## Begin Data provided

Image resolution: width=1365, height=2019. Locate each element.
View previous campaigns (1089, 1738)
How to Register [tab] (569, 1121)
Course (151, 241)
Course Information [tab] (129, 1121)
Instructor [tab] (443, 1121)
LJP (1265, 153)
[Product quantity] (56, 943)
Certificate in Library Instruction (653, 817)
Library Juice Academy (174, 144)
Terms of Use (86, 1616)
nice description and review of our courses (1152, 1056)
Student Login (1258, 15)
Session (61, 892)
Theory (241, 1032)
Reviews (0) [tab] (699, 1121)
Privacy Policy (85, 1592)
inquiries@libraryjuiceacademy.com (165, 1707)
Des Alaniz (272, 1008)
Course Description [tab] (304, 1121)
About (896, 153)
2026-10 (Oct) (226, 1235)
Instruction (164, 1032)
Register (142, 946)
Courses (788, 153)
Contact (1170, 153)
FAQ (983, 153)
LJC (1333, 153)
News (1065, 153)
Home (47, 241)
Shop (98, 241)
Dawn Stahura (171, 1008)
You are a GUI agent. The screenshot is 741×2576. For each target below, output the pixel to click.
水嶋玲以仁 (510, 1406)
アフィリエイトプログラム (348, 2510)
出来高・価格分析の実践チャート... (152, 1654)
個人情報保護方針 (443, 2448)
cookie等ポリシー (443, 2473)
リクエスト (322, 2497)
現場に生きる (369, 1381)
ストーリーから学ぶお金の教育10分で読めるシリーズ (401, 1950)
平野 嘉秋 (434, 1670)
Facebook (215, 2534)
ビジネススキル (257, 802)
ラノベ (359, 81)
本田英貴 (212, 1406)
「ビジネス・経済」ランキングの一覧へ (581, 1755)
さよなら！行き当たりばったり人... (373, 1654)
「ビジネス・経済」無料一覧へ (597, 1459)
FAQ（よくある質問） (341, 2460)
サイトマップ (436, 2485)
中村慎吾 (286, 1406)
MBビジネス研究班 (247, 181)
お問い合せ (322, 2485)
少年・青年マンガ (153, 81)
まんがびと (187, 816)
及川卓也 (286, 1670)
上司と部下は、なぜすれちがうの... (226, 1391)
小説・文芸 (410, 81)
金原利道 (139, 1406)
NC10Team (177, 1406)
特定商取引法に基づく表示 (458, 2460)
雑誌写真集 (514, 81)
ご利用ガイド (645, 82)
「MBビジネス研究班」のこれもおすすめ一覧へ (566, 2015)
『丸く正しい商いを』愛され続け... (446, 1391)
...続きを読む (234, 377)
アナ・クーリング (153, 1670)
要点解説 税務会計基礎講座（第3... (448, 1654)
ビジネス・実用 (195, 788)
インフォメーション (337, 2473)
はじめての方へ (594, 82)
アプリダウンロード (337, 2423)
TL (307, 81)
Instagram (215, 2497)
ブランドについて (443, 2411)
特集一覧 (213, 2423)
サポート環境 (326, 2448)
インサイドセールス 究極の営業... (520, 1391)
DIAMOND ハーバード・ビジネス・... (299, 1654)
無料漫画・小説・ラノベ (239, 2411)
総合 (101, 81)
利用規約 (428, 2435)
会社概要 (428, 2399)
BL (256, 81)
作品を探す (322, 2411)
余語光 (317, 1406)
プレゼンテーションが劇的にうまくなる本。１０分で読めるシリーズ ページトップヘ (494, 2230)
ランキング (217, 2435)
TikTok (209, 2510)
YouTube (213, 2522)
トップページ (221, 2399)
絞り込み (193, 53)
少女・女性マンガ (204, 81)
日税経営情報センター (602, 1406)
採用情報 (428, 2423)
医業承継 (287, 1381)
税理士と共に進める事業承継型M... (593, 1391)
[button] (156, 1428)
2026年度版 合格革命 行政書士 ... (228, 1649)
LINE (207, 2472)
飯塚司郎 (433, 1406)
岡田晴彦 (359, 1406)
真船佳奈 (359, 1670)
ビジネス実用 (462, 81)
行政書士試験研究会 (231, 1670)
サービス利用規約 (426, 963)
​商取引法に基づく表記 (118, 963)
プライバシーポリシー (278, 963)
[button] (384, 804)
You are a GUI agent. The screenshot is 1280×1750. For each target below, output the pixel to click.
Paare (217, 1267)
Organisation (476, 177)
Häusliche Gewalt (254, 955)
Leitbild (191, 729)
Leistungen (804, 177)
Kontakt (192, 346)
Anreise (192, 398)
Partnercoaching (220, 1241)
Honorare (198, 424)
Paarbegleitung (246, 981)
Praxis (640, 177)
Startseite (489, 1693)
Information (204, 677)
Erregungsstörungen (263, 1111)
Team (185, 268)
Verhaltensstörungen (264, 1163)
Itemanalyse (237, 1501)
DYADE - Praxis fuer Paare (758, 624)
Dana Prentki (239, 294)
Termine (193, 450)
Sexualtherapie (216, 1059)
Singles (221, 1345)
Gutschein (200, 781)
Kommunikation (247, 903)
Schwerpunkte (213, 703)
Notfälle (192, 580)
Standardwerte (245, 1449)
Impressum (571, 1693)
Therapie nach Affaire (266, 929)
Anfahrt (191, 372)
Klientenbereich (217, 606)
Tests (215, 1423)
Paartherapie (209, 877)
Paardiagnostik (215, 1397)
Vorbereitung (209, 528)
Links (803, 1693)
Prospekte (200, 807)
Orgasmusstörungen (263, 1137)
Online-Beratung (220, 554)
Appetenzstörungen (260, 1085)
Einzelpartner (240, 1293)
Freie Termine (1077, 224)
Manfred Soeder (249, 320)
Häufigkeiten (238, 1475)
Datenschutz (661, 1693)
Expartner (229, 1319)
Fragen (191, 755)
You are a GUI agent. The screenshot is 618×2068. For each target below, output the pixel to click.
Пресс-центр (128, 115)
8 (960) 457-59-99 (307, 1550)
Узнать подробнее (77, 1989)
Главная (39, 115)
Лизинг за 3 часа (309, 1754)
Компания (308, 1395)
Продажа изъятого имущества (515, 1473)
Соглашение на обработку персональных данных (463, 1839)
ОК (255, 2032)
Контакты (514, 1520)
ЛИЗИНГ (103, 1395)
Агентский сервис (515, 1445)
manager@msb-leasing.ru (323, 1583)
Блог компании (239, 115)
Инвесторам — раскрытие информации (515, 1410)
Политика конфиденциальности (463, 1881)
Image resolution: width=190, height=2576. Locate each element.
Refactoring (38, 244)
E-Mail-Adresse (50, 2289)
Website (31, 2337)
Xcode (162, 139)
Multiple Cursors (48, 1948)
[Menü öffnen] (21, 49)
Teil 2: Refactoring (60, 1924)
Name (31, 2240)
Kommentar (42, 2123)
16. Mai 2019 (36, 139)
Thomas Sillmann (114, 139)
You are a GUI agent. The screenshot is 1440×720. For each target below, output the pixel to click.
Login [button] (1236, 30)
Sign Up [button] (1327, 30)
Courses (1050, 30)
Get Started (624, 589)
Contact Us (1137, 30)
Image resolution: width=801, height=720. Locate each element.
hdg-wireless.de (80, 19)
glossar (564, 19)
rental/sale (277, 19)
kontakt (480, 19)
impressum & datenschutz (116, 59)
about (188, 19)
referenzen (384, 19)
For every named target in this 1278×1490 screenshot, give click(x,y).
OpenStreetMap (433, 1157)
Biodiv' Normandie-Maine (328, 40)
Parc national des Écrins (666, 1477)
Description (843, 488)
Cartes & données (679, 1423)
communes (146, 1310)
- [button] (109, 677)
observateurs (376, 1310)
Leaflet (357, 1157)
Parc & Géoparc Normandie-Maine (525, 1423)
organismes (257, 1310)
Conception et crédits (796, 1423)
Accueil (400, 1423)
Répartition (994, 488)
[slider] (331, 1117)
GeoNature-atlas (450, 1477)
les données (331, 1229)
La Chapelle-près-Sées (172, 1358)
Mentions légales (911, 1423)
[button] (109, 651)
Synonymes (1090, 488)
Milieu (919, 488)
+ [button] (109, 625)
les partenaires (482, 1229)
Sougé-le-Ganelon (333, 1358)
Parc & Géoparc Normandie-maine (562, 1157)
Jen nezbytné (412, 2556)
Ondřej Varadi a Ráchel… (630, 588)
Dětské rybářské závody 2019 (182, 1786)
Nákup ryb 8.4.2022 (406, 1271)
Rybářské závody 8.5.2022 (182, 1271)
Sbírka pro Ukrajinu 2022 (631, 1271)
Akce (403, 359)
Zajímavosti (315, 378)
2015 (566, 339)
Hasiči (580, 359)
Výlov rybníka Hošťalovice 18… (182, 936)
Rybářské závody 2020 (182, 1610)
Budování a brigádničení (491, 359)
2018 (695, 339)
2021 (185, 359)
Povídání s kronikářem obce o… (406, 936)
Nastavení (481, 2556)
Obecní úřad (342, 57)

## End Data provided

[Instructions to follow]
Convert the stretch of material from the line containing "Terms of Use (86, 1616)" through the line containing "ご利用ガイド (645, 82)", both included, into a JSON list of strings with one string per line and blank lines omitted.

[Solution to the problem]
[
  "Terms of Use (86, 1616)",
  "nice description and review of our courses (1152, 1056)",
  "Student Login (1258, 15)",
  "Session (61, 892)",
  "Theory (241, 1032)",
  "Reviews (0) [tab] (699, 1121)",
  "Privacy Policy (85, 1592)",
  "inquiries@libraryjuiceacademy.com (165, 1707)",
  "Des Alaniz (272, 1008)",
  "Course Description [tab] (304, 1121)",
  "About (896, 153)",
  "2026-10 (Oct) (226, 1235)",
  "Instruction (164, 1032)",
  "Register (142, 946)",
  "Courses (788, 153)",
  "Contact (1170, 153)",
  "FAQ (983, 153)",
  "LJC (1333, 153)",
  "News (1065, 153)",
  "Home (47, 241)",
  "Shop (98, 241)",
  "Dawn Stahura (171, 1008)",
  "You are a GUI agent. The screenshot is 741×2576. For each target below, output the pixel to click.",
  "水嶋玲以仁 (510, 1406)",
  "アフィリエイトプログラム (348, 2510)",
  "出来高・価格分析の実践チャート... (152, 1654)",
  "個人情報保護方針 (443, 2448)",
  "cookie等ポリシー (443, 2473)",
  "リクエスト (322, 2497)",
  "現場に生きる (369, 1381)",
  "ストーリーから学ぶお金の教育10分で読めるシリーズ (401, 1950)",
  "平野 嘉秋 (434, 1670)",
  "Facebook (215, 2534)",
  "ビジネススキル (257, 802)",
  "ラノベ (359, 81)",
  "本田英貴 (212, 1406)",
  "「ビジネス・経済」ランキングの一覧へ (581, 1755)",
  "さよなら！行き当たりばったり人... (373, 1654)",
  "「ビジネス・経済」無料一覧へ (597, 1459)",
  "FAQ（よくある質問） (341, 2460)",
  "サイトマップ (436, 2485)",
  "中村慎吾 (286, 1406)",
  "MBビジネス研究班 (247, 181)",
  "お問い合せ (322, 2485)",
  "少年・青年マンガ (153, 81)",
  "まんがびと (187, 816)",
  "及川卓也 (286, 1670)",
  "上司と部下は、なぜすれちがうの... (226, 1391)",
  "小説・文芸 (410, 81)",
  "金原利道 (139, 1406)",
  "NC10Team (177, 1406)",
  "特定商取引法に基づく表示 (458, 2460)",
  "雑誌写真集 (514, 81)",
  "ご利用ガイド (645, 82)"
]